Israel concedes to Palestinian detainees' demands after hunger strike

Israel concedes to Palestinian detainees' demands after hunger strike
Hundreds of Palestinians prisoners have said they will end a hunger strike in protest against humiliating prison conditions after winning a small victory against their jailors.
2 min read
06 August, 2016
Dozens of prisoners are continuing the strike in solidarity with Bilal Kayed [Getty]
More than 300 Palestinian prisoners said they had halted a hunger strike on Saturday after Israel was forces to concede to their demands.

The protest was called due to Israel's "humiliating" body searches and the return of recently transferred prisoners, a rights group said.

The detainees - all members of the Hamas movement - started the strike on Wednesday to protest against an Israeli prison crackdown, when some prisoners were locked away in solitary confinement, personal belongings were seized, and prisoners transferred to other facilities.

They agreed to end the strike after prison authorities said they would "stop humiliating naked body searches" and "return recently transferred prisoners", the Palestinian Prisoners Club said.

The Israel Prisons Service said on Friday that it had moved Hamas prisoners, searched cells and seized mobile phones earlier in the week.

They claimed to be acting on "intelligence information about direction of terror from inside prisons".

But dozens of prisoners from the leftist Popular Front for the Liberation of Palestine (PFLP) continued to refuse on Saturday in solidarity with prisoner Bilal Kayed, who has been fasting for 53 days over his detention without trial, said the Prisoners Club.

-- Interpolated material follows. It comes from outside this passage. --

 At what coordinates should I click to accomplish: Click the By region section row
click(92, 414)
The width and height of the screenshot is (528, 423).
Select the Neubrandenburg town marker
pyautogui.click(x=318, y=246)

Kayed was to be released in June after serving a 14-and-a-half-year sentence for activities in the PFLP.

Instead, Israeli authorities ordered that he remain in custody under the administrative detention law, which allows prisoners to be held without trial for renewable six-month periods.

Kayed, 35, is suffering from failing kidneys and has lost at least 30 kilos (65 pounds), Palestinian officials say.

Palestinians, human rights groups and members of the international community have criticised the system of administrative detention as breaching fair trial.  

Of more than 7,500 Palestinians currently in Israeli jails, around 700 are being held under administrative detention, Palestinian rights groups say.

Palestinians have regularly gone on hunger strike in protest at their detention.